What I mean to ask is: If a string is sufficiently long, will it contain a repetition of a number of symbols, placed in any order. For example, the string $$ babcbaca,$$ can be split as $$b|abc|bac|a,$$ where $abc$ and $bac$ are permutations of one another. If $\mathcal{C}=\{a,b,c\}$ one can show that any string of length 10 or more, will contain at least 2 consecutive permutations of the same string, but this becomes exponentially more tedious as the order of the set and $n$ increase.

I was wondering if anyone knows a proof (or counter-example) for this, or has any suggestions on where to search?

Answer 1

We shall construct a counterexample for an alphabet of $2$ letters (say, $a$ and $b$) and sufficiently large $n$ (one can compute the explicit value from various inequality constraints we will impose but it is surely far from optimal; in fact I suspect that $n=5$ is enough, though $n=2$ is, probably not).

Let $Q$ be a large odd multiple of $3$ to be chosen later.
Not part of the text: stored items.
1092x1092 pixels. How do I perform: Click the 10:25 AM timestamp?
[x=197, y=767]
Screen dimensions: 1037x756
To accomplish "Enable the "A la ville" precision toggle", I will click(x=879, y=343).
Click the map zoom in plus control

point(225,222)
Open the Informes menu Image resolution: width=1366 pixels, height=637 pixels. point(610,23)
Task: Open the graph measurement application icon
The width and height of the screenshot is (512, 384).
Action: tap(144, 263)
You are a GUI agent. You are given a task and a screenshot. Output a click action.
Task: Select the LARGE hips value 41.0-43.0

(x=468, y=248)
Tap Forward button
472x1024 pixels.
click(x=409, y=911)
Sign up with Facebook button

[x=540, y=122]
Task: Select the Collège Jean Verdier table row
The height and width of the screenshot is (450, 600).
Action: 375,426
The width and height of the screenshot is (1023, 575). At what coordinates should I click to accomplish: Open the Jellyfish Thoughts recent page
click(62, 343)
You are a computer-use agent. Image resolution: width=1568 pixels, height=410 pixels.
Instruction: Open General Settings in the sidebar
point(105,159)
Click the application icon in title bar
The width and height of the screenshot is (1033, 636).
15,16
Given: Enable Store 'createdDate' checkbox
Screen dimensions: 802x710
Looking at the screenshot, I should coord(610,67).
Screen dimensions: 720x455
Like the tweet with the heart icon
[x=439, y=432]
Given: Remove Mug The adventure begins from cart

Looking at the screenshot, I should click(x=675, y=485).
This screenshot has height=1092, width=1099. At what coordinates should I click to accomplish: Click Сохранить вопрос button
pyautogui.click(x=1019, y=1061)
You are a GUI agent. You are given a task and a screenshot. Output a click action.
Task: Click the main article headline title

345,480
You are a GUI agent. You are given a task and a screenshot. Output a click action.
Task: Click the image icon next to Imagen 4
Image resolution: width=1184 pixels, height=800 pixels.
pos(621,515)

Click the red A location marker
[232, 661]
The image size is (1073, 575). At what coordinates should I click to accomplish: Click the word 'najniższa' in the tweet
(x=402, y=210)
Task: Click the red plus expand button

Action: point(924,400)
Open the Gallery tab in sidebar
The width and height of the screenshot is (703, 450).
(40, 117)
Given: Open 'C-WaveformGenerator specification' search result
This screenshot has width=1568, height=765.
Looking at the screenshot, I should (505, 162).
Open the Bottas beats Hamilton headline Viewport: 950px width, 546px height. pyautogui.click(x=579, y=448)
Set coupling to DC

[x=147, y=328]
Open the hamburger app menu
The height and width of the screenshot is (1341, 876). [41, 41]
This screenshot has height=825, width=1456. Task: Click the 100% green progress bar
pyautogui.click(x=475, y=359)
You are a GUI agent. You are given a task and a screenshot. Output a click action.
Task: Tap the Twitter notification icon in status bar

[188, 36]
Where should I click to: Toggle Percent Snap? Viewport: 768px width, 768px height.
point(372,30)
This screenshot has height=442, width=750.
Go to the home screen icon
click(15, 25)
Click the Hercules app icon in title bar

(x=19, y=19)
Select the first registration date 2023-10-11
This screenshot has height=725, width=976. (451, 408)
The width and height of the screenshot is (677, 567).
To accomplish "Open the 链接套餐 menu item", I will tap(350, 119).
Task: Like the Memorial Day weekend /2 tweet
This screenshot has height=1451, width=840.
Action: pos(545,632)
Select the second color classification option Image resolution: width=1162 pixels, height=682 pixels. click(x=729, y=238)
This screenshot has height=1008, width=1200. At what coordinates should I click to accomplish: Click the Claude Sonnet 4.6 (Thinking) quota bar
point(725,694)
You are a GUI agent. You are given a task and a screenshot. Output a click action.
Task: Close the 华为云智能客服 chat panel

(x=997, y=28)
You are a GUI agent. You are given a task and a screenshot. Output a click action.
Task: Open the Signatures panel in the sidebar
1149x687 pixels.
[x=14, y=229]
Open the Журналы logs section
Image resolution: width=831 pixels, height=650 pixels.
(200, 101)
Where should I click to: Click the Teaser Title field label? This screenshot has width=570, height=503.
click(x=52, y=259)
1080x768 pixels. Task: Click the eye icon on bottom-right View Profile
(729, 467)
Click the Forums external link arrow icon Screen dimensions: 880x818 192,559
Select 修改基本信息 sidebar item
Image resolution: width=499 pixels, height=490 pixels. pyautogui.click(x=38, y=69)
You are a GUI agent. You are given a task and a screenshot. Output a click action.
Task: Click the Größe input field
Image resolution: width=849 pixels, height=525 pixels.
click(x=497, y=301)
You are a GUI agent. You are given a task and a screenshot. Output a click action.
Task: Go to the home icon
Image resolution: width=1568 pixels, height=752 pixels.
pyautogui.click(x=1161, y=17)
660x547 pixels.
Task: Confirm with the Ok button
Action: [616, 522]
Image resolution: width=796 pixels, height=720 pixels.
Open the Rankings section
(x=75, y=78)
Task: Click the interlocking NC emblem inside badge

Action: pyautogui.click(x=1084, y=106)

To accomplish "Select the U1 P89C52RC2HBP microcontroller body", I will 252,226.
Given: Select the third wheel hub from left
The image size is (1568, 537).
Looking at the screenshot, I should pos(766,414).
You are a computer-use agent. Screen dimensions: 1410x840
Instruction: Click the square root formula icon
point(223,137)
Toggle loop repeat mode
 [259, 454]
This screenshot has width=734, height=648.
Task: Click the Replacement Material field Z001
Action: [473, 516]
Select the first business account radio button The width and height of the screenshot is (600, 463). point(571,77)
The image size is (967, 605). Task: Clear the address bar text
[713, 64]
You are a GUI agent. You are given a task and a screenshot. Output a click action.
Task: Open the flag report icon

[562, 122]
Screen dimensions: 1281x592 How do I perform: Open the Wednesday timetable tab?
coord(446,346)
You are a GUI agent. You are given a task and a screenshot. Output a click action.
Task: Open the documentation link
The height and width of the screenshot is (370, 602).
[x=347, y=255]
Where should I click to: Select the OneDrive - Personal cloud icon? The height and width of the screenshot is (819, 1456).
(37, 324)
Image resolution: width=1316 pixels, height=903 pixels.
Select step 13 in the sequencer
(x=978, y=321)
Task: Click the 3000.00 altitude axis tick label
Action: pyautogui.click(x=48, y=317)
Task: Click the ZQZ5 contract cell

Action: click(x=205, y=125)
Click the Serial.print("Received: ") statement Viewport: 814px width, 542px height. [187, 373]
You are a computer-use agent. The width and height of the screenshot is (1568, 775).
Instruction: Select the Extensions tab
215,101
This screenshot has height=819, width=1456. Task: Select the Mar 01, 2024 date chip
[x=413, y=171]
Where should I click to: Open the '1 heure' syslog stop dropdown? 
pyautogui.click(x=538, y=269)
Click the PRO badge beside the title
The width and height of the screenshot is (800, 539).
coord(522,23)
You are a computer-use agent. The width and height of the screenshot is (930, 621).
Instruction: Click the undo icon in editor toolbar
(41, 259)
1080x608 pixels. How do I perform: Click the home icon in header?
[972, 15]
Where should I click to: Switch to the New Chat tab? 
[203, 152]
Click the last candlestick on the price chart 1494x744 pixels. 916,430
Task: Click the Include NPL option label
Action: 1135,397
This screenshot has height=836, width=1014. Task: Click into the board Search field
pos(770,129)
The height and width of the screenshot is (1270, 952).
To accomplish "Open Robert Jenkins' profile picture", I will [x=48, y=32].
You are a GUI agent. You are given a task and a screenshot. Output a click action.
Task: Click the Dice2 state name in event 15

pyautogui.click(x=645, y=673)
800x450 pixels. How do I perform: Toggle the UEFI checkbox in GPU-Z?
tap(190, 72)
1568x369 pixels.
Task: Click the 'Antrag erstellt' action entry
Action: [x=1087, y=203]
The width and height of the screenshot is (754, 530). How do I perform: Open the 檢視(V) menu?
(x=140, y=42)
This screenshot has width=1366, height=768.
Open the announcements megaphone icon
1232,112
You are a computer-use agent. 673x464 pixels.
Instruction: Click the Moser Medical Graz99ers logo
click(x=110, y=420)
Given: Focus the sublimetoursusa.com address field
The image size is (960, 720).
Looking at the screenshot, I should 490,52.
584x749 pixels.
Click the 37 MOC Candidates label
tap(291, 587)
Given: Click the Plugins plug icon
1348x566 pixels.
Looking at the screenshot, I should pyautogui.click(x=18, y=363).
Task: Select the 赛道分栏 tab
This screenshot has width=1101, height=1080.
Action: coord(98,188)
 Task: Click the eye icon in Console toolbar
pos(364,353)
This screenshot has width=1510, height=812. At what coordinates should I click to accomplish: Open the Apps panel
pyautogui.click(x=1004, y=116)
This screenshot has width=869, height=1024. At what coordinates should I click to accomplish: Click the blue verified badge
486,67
We shall construct by induction some non-empty sets $S_k$ of strings of length $Q^k$ with the property that for every $k\ge 1$,

(a) Each $s\in S_{k+1}$ is a concatenation of $Q$ strings from $S_{k}$;

(b) If $s\in S_{k+1}$, there is no $T\in\{1,\dots,Q^{k}-1\}$ such that some finite arithmetic progression of integers $t+ qT:\ q=0,\dots,n$ with difference $T$ hits every of the substrings in the property (a) and has the same number of $a$'s in $(t+qT,t+(q+1)T]$ for every $q=0,\dots, n-1$;

(c) If we view $S_k$ as a probability space (with all elements having the same probability $\frac 1{|S_k|}$) and the number $\xi=\xi(s)$ of $a$'s in the string $s\in S_k$ as a random variable, then for every integer $m$, one has $\mathcal P(\xi=m)\le 2^{-k}$.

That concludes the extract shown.